# Objective 1:
Answer these from the Code4Lib thread, one answer per line, marked the same way:
(a) Which file type is the team handling first?
(b) Roughly how many of those files are there?
(c) Which community in Guatemala is named?
# Objective 2:
Summarize the Code4Lib thread in two sentences.
# Objective 3:
Carry on the Code4Lib thread from its last line.

━━━━━ Excerpted text ━━━━━

Re: [CODE4LIB] Image de-duping and file identification

2013-03-19 Thread Carmen Mitchell
Heh, well she works with teams of students and willing volunteers from
native communities. The faculty member in question has been
doing documentation and revitalization of endangered languages and has
worked on language revitalization efforts with several communities,
including the Oklahoma Kickapoo, the Jicarilla Apache, the Q'anjob'al Maya
community in San Diego, and the Ixhil Maya community in Nebaj, El Quiché,
Guatemala. She wants to make all her research and data public - and has
permission to do so - but there needs to be some assessment and structure
to this. It's a cool (if daunting) project.

We're starting with the JPEGs. I still have the audio and video files to
think about. :-(


On Tue, Mar 19, 2013 at 3:08 PM, Kyle Banerjee wrote:

> On Tue, Mar 19, 2013 at 1:51 PM, Carmen Mitchell
> wrote:
>
> > We are now working on de-duping and assessing file size, focusing on the
> > JPEGs first. With over 300,000 over them...it might take a while. (Of
> > course they aren't following any kind of file naming structure,
> > either...It's a mess.)

━━━━━ Recorded data ━━━━━

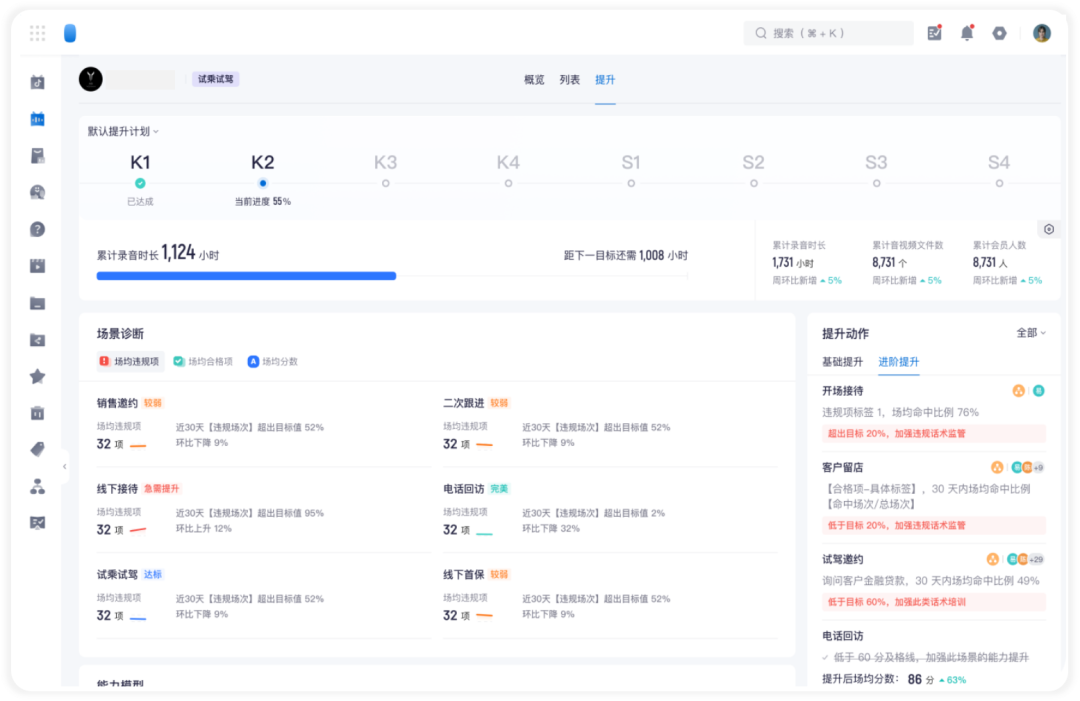Click the task checklist icon beside search

(x=935, y=33)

━━━━━

# Written response 1:
(a) JPEGs
(b) Over 300,000
(c) The Ixhil Maya community in Nebaj, El Quiché

# Written response 2:
A faculty member who documents and revitalizes endangered languages with communities such as the Oklahoma Kickapoo and the Jicarilla Apache wants to make her research and data public, and she has permission to do so, but the collection first needs assessment and structure. The team is de-duping the files and assessing their size, starting with over 300,000 JPEGs that follow no file naming structure, and the audio and video files are still to be dealt with.

# Written response 3:
> >
>
> 300K files in 10 years? That's more than 80 files per day, 7 days a week,
> 365 days per year. What the heck is this stuff? The method of organizing is
> going to depend on what it is since no one is going to be able to actually
> look at these things.
>
> Locating outright dups is totally braindead but you may have to deal with
> dups that have been resized or altered in some other way. At least for the
> images, exiftool can be handy for that purpose because whatever created the
> photos will have added all kinds of metadata that can be analyzed. Exiftool
> is also really handy for prioritizing processing, and assigning metadata.
>
> kyle
>


Re: [CODE4LIB] Image de-duping and file identification

2013-03-19 Thread Carmen Mitchell
Thanks, Shaun and Terry. I'll pass this info along. Terry, I may have Tyson
contact you directly if he has questions. I look forward to seeing your
lightning talk!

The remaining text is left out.